The postoperative rehabilitation of distal humeral fractures is very important because dogs tend to loose extension of the elbow joint after these injuries and their repair because of a potential joint subluxation resulting from suboptimal reduction of fracture fragments, because of swelling of the capsule and peri-articular tissues, or because of their reluctance to bear weight in the post-operative period. A loss of extension of the elbow joint may threaten limb use because extension is critical to limb use (Figure 2). Extension is regained in the immediate postoperative period through passive range of motion exercises (Figure 3). Later on, active assisted range of motion exercises may be performed using a Physioroll and active range of motion exercises may be performed through low impact therapeutic exercise, including walking in an underwater treadmill.

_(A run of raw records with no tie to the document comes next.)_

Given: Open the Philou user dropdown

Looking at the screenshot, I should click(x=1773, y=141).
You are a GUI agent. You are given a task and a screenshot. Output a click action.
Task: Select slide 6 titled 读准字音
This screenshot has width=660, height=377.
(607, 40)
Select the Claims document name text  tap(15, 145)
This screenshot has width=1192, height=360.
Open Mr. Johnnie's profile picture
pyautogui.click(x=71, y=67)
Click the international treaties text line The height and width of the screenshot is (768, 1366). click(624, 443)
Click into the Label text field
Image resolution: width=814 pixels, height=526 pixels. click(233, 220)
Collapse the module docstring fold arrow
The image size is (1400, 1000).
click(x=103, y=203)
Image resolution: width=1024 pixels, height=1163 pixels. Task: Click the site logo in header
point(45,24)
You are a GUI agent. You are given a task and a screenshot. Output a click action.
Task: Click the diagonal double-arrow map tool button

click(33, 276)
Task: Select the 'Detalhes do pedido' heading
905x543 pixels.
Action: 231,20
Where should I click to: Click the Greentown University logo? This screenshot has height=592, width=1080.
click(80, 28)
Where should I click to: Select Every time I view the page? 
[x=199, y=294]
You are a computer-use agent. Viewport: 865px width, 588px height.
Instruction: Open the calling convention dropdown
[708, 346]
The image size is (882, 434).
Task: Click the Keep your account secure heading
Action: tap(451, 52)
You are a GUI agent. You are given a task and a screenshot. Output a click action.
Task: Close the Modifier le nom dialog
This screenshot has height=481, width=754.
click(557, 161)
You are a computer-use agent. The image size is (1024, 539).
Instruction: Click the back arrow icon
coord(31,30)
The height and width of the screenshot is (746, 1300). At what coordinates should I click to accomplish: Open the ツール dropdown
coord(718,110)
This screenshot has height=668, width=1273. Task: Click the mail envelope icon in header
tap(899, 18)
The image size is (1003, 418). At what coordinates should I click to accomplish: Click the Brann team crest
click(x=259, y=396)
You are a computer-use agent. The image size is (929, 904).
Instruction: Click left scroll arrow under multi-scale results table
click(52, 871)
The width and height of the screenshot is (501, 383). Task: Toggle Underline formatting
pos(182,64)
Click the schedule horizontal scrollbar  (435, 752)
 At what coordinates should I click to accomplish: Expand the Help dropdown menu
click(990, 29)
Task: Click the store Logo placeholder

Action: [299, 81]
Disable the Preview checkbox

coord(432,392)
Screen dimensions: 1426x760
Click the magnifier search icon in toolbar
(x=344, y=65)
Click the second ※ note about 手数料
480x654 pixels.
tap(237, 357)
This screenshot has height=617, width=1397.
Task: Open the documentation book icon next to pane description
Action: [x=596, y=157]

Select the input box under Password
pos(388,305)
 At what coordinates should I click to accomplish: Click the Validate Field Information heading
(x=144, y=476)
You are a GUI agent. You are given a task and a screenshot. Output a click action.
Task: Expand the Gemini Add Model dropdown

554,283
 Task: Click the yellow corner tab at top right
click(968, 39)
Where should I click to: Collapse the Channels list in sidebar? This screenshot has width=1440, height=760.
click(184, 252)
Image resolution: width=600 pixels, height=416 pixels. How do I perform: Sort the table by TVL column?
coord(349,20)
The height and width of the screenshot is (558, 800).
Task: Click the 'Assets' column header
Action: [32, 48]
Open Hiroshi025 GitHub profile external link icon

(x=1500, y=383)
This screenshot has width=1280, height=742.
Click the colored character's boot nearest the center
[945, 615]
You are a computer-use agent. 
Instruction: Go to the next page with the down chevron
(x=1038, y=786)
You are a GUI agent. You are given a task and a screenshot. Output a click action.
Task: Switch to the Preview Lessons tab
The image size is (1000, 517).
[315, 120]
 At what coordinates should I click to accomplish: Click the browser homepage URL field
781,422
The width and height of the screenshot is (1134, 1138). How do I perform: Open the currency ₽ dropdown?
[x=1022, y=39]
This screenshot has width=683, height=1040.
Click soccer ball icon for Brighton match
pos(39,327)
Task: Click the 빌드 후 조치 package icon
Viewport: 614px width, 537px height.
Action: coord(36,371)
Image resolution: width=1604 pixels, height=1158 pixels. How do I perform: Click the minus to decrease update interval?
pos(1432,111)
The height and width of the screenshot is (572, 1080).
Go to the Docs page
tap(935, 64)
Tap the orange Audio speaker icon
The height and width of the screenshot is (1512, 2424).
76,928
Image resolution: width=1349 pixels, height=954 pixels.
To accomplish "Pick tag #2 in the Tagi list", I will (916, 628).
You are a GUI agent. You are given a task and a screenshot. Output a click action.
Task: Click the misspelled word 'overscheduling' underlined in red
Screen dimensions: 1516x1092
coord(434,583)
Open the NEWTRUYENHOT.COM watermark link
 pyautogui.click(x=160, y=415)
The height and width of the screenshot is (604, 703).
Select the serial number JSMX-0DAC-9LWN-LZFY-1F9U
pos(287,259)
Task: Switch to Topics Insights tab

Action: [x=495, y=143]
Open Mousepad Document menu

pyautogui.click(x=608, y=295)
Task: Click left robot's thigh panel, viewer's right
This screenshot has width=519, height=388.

REHABILITATION OF DOGS WITH ELBOW DYSPLASIA
Elbow dysplasia is the more common cause of osteoarthritis in the forelimbs of dogs and may lead to a debilitating forelimb lameness and chronic pain in affected dogs. No cure is available to treat the osteoarthritis (OA) that result from elbow dysplasia. The problem may be managed conservatively with weight loss and maintenance, medical therapy using oral non-steroidal anti-inflammatory drugs and injectable polysulfated glycosaminoglycans, nutritional supplementation using chondroitin, glucosamine, and poly-unsaturated fatty acids. Physical therapy has a role in improving joint function and decreasing pain in human patients with OA and it is logical to extrapolate these benefits to dogs with elbow OA. The physical therapy of dogs with elbow dysplasia should rely on low-impact concentric and eccentric therapeutic exercises performed at low or high intensity. These exercises may include leash walks on shockabsorbing surfaces with varied slopes, underwater treadmills, and swim tanks (or other swimming area). Other options may be used to improve range of motion and comfort of elbow joints in dogs with elbow dysplasia, including stretching, heat, and cold. Therapeutic massage and acupuncture appear to offer short-term pain relief in humans with OA and could be of benefit in dogs with elbow dysplasia. Extra-corporeal shockwave therapy is being investigated as a potential source of pain relief in dogs with elbow dysplasia.